- [Actions to take]:
- a) In the forum post on staged insurance frauds, what word should be texted to TIP411 (847411)?
- b) Return the part of the forum post on staged insurance frauds starting with "These are already" and going on through "shopping mall entrance.".

- [Page extract]:
# 7 types of staged Insurance frauds, All drivers should be familiar with how scammers staged



## Wildgoose (Feb 11, 2019)

These are already known staged accidents insurance frauds by many insurance companies. Left lane fraud was targeted to lady drivers at shopping mall entrance which happened long time ago and more than 4 lady driver victims were targeted by same scammers at same shopping mall entrance.

(1) Swoop and Squat Fraud
(2) Curb Drive Down
(3) Four Vehicles Fraud
(4) Left Lane Fraud
(5) Right Turn Fraud
(6) Left Turn Fraud
(7) Another Curb Drive Down Fraud

*What to Do if You are the Victim of a Staged Accident*

If you are a victim or witness of a staged accident or believe insurance fraud has been committed, first contact your insurance company directly. Then, if you are so inclined, call the NICB at 1.800.TEL.NICB or text the word "FRAUD" to TIP411 (847411). You can also report it online at the NICB's website.
Also, call the police if you suspect that you were in a staged accident.

*How to Recognize a Staged Accident*
Unfortunately, you might only recognize red flags of insurance fraud after the fact. Nevertheless, be sure to notify your insurance company right away if you see any of these signs of a staged accident/insurance fraud:

a random "Good Samaritan" appears on the scene and offer to help by referring you to a good doctor/chiropractor, lawyer, or repair shop
the other party's doctor, or a doctor referred to you by someone else, insists that you file a personal injury claim even though you weren't hurt
tow trucks arrive on the scene even though no one called them. Read more about tow truck scams here.
Also remember that these people often pack their cars with passengers. The more people who can report injuries, the better.


----------

- [Provided material]:
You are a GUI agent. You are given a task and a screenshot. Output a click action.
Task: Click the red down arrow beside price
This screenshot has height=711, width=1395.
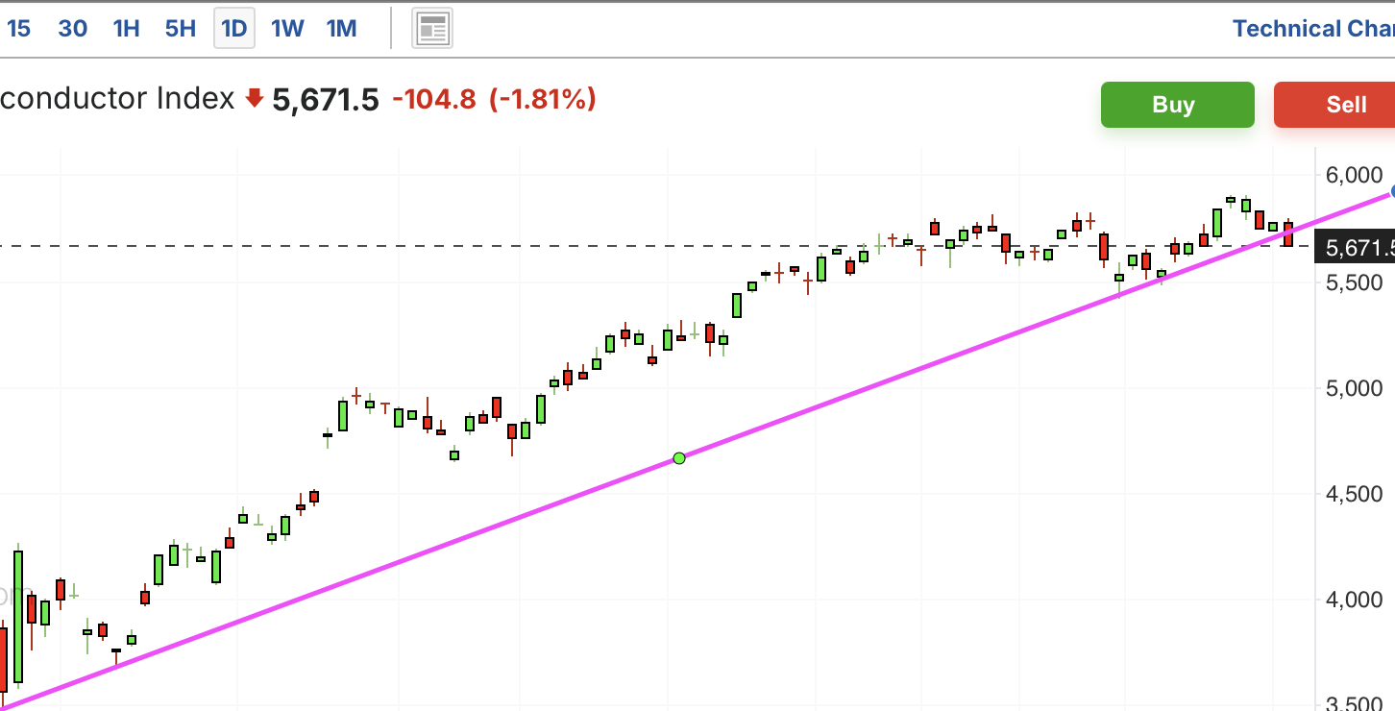click(x=255, y=98)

- [Results]:
- a) The word "FRAUD."

- b)
These are already known staged accidents insurance frauds by many insurance companies. Left lane fraud was targeted to lady drivers at shopping mall entrance which happened long time ago and more than 4 lady driver victims were targeted by same scammers at same shopping mall entrance.